* _RECORDS_:
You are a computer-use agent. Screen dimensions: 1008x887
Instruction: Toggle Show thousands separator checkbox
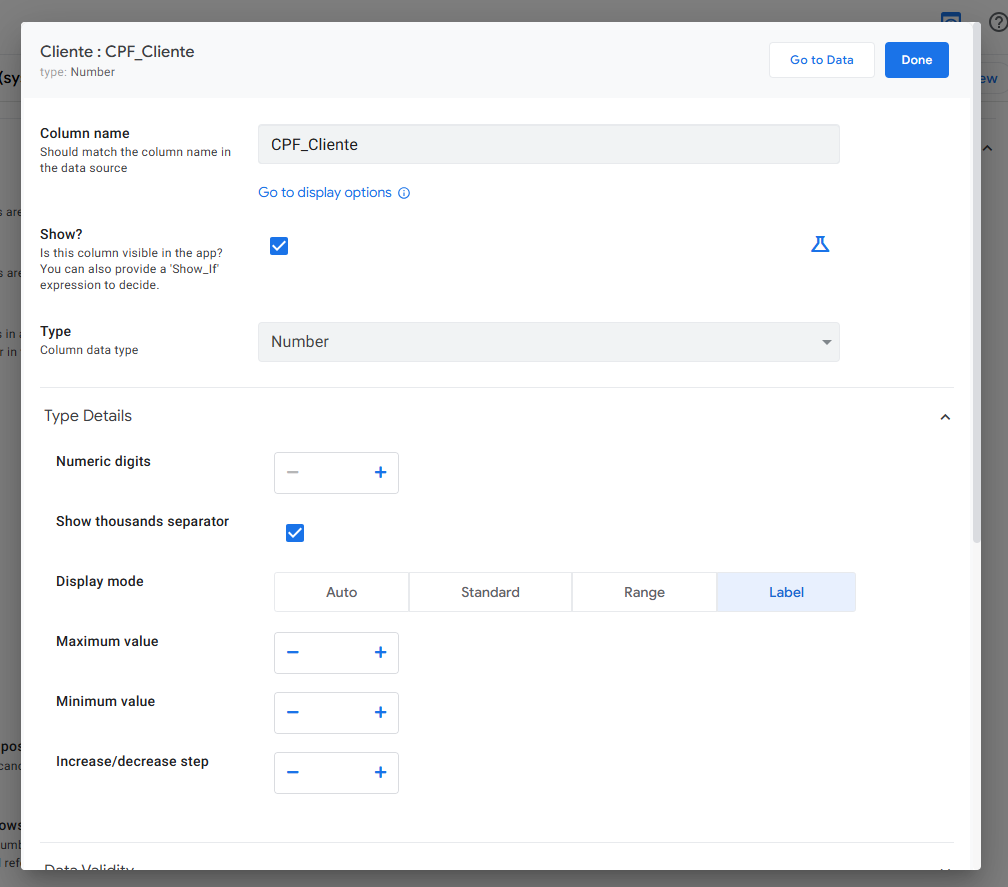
==
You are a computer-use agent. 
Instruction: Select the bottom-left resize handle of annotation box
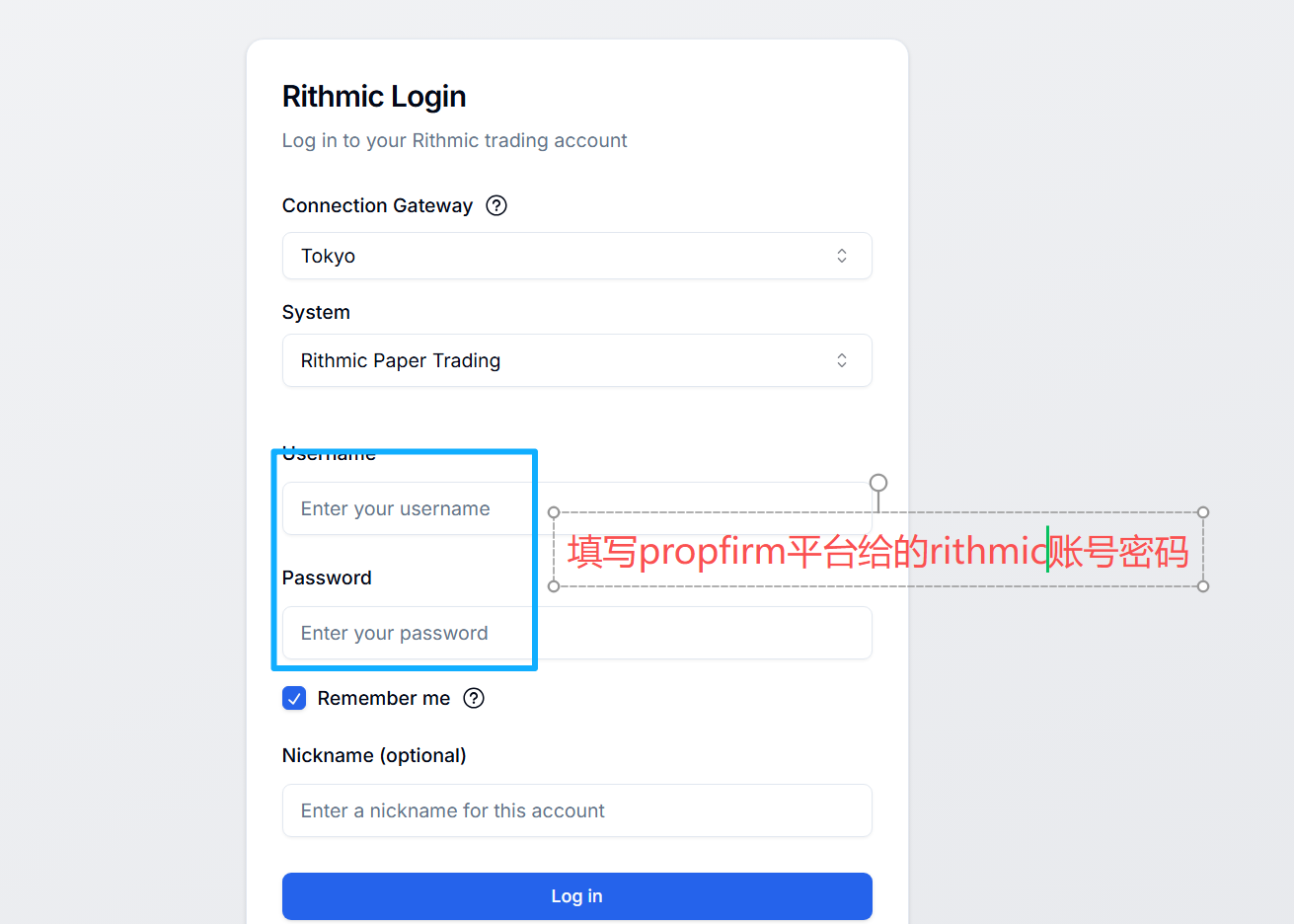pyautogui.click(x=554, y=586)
---
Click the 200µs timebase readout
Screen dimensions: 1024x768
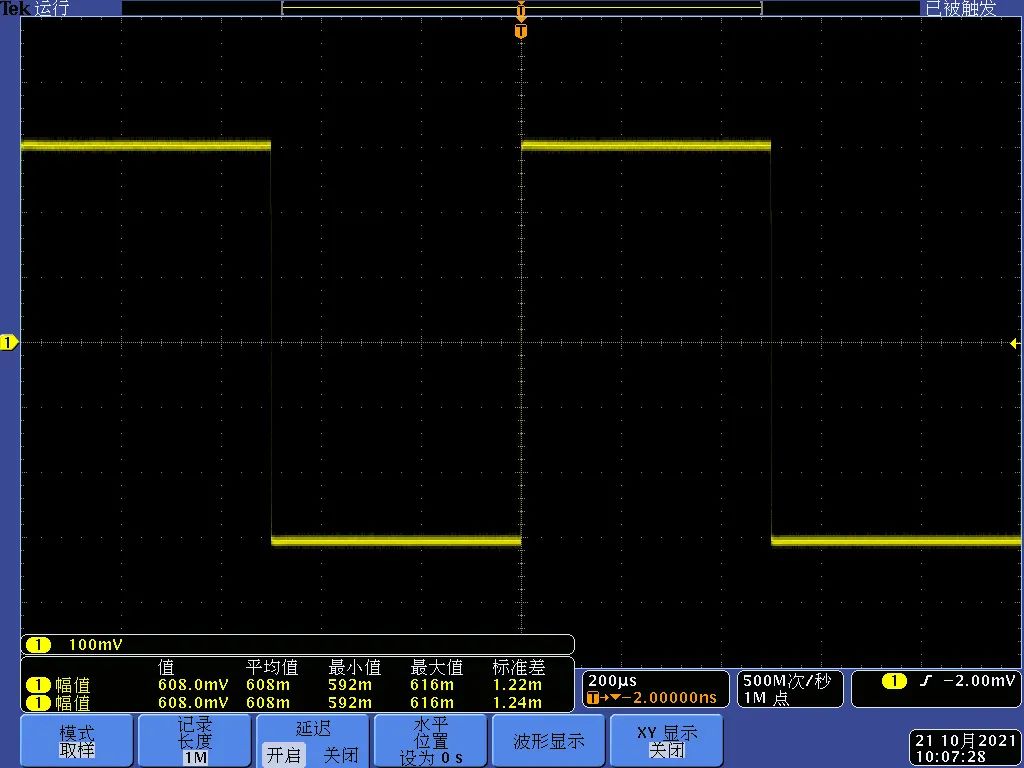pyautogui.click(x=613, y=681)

* _REQUEST_:
Rewrite the rows starting at the line containing "You are a computer-use agent. Screen" and ending at the line containing "Instruction: Toggle Show", with "separator" changed to "delimiter" and nothing else altered.

* _COMPLETED TASK_:
You are a computer-use agent. Screen dimensions: 1008x887
Instruction: Toggle Show thousands delimiter checkbox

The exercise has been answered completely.